Are Peanut Allergies Preventable?

By Sarah George | UTS Staff Writer | SQ Online (2014-15)


Over the last decade, the percentage of children with peanut allergies in the US has more than tripled. A new wave of children armed with EpiPens and makeshift PB&Js has entered the scene, ready to fight in case of exposure. For years, scientists have been intrigued by the steady increase in peanut allergies in certain countries but not others. Countries with medical practices similar to those in the US, such as Canada and the UK are also experiencing an increase in prevalence of this type of allergy, while the prevalence in Israel has remained quite stable. New research on the upward trend has since revealed that the time during which caregivers first introduce peanut products into infants’ lives can play an important role in the later acquisition of peanut allergies.

Allergies are influenced by both genetic and environmental factors, but research published by The New England Journal of Medicine in February suggests that the latter of the two may have a more considerable effect than previously thought. Ten years ago, the established thought of pediatricians in the US was that parents should only introduce foods associated with high-risk allergies once their children reached the age of 3. However, the study shows that very early introduction of peanut products in infants’ diets can have a considerable preventative effect on the acquisition of a peanut allergy. Two groups of infants were tracked for the study: the first group was introduced to peanut products at 7 months, while the second group consumed them for the first time at 60 months. At age 5, both groups were tested for peanut allergies. The results were striking. In the group that began consuming peanut products earlier on, the prevalence of peanut allergy was only 3.2 percent, as opposed to 17.2 percent in the control group.
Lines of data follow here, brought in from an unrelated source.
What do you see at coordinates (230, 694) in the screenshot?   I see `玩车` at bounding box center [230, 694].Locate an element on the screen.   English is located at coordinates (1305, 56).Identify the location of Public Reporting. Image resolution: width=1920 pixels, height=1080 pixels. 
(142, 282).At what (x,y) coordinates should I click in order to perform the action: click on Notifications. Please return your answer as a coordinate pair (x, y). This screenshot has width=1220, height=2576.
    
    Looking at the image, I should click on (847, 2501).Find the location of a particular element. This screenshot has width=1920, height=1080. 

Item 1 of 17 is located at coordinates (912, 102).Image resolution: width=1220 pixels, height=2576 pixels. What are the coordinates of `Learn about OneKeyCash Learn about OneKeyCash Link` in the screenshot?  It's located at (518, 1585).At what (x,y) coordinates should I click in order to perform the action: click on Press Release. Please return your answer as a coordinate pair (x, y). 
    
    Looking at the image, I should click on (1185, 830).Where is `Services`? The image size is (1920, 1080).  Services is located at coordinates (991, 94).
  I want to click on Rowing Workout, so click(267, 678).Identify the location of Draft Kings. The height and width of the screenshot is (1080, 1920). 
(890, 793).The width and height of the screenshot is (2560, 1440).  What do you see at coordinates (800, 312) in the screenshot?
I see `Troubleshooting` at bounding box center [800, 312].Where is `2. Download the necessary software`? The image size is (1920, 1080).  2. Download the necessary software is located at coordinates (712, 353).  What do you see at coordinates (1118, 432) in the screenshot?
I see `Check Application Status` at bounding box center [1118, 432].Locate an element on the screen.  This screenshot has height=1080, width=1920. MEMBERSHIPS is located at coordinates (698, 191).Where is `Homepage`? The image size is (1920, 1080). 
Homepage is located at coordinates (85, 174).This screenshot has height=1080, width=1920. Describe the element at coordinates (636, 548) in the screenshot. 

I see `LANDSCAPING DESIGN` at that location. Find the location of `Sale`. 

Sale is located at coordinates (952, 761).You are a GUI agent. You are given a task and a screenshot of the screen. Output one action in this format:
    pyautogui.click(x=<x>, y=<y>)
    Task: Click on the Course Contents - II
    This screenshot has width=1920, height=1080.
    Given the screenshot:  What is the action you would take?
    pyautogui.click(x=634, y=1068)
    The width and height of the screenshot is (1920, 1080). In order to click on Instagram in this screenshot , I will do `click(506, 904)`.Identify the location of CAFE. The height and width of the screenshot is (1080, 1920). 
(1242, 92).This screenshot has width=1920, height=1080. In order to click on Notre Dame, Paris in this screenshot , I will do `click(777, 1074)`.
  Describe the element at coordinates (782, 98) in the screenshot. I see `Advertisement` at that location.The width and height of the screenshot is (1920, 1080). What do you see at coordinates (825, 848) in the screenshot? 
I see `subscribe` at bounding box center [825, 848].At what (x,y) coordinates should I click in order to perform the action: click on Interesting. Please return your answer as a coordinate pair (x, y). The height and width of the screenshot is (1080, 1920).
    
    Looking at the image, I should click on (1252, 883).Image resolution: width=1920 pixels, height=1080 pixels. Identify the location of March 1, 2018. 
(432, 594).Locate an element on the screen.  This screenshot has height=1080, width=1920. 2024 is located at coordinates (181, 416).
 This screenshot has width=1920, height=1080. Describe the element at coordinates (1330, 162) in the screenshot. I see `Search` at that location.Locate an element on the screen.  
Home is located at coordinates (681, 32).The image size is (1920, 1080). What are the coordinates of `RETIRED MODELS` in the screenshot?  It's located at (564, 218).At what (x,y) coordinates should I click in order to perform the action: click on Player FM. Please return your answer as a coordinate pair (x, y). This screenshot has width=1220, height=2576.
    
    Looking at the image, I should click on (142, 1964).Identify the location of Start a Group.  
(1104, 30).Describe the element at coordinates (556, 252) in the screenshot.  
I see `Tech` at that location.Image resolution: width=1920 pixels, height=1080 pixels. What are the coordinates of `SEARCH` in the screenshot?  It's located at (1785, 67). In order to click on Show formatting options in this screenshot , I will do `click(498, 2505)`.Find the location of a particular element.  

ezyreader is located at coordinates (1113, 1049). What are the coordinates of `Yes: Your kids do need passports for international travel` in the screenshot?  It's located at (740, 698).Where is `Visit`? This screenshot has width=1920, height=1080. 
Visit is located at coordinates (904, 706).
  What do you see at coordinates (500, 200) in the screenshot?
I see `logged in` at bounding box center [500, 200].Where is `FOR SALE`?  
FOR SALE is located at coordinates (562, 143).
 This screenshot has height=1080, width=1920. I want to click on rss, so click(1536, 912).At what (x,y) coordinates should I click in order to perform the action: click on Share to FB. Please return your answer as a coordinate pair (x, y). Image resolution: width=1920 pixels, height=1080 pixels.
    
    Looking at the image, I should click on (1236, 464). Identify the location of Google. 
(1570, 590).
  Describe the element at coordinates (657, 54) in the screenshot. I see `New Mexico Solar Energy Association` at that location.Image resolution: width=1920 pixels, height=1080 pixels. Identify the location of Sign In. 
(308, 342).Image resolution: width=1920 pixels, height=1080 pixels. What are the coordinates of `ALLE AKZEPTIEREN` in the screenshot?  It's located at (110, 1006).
This outcome sheds light on why Israeli children aren’t following the same patterns in peanut allergy incidence as American children. In Israel, most households consume a peanut-based snack called Bamba. Puffy and popular, the snack is usually introduced in babies’ diets as soon as they can consume solid food. While more investigation is required to be certain, common practices like these may explain the lower allergy prevalence in certain countries.

A shift in attitude toward high allergy risk foods may be well overdue for American pediatricians. Implementation of peanut products as well as other common instigators of food allergies like shellfish and tree nuts in infant diets may be the next step toward combating allergies. While more research is still required to determine why certain people develop allergies regardless of early exposure, the data presented provides evidence that may encourage greater consideration for early introduction of peanut products.